:: RECORDS PROVIDED ::

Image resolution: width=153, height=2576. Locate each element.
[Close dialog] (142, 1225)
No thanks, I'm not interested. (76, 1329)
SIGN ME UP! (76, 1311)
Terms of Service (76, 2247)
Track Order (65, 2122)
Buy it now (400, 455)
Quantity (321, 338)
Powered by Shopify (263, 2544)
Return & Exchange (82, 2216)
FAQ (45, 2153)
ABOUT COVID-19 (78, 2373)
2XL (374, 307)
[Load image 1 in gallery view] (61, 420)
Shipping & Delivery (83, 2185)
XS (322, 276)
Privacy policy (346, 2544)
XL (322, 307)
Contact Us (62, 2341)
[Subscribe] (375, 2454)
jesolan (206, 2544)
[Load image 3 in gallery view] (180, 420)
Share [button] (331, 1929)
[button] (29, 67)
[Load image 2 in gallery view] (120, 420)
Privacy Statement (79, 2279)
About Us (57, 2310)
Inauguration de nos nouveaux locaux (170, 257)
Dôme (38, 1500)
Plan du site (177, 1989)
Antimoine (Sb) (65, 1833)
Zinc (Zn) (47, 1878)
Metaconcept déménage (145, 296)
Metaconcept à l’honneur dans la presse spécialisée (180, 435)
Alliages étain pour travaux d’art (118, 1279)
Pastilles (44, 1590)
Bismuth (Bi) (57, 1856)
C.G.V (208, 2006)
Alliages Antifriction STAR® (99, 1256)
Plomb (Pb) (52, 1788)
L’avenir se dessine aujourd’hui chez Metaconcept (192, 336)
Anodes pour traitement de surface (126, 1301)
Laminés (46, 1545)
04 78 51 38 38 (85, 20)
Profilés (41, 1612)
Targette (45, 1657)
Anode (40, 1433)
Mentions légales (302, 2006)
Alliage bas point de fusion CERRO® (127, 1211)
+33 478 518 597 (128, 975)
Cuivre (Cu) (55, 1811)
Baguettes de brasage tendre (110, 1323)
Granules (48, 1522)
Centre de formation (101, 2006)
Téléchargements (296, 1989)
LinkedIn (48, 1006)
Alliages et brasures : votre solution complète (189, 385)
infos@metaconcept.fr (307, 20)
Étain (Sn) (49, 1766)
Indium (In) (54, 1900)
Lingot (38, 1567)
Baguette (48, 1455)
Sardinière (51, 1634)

:::

WHAT IS EXPECTED:
Please copy the data above in its entirety, exactly as written.

RESPONSE AREA:
Image resolution: width=153, height=2576. Locate each element.
[Close dialog] (142, 1225)
No thanks, I'm not interested. (76, 1329)
SIGN ME UP! (76, 1311)
Terms of Service (76, 2247)
Track Order (65, 2122)
Buy it now (400, 455)
Quantity (321, 338)
Powered by Shopify (263, 2544)
Return & Exchange (82, 2216)
FAQ (45, 2153)
ABOUT COVID-19 (78, 2373)
2XL (374, 307)
[Load image 1 in gallery view] (61, 420)
Shipping & Delivery (83, 2185)
XS (322, 276)
Privacy policy (346, 2544)
XL (322, 307)
Contact Us (62, 2341)
[Subscribe] (375, 2454)
jesolan (206, 2544)
[Load image 3 in gallery view] (180, 420)
Share [button] (331, 1929)
[button] (29, 67)
[Load image 2 in gallery view] (120, 420)
Privacy Statement (79, 2279)
About Us (57, 2310)
Inauguration de nos nouveaux locaux (170, 257)
Dôme (38, 1500)
Plan du site (177, 1989)
Antimoine (Sb) (65, 1833)
Zinc (Zn) (47, 1878)
Metaconcept déménage (145, 296)
Metaconcept à l’honneur dans la presse spécialisée (180, 435)
Alliages étain pour travaux d’art (118, 1279)
Pastilles (44, 1590)
Bismuth (Bi) (57, 1856)
C.G.V (208, 2006)
Alliages Antifriction STAR® (99, 1256)
Plomb (Pb) (52, 1788)
L’avenir se dessine aujourd’hui chez Metaconcept (192, 336)
Anodes pour traitement de surface (126, 1301)
Laminés (46, 1545)
04 78 51 38 38 (85, 20)
Profilés (41, 1612)
Targette (45, 1657)
Anode (40, 1433)
Mentions légales (302, 2006)
Alliage bas point de fusion CERRO® (127, 1211)
+33 478 518 597 (128, 975)
Cuivre (Cu) (55, 1811)
Baguettes de brasage tendre (110, 1323)
Granules (48, 1522)
Centre de formation (101, 2006)
Téléchargements (296, 1989)
LinkedIn (48, 1006)
Alliages et brasures : votre solution complète (189, 385)
infos@metaconcept.fr (307, 20)
Étain (Sn) (49, 1766)
Indium (In) (54, 1900)
Lingot (38, 1567)
Baguette (48, 1455)
Sardinière (51, 1634)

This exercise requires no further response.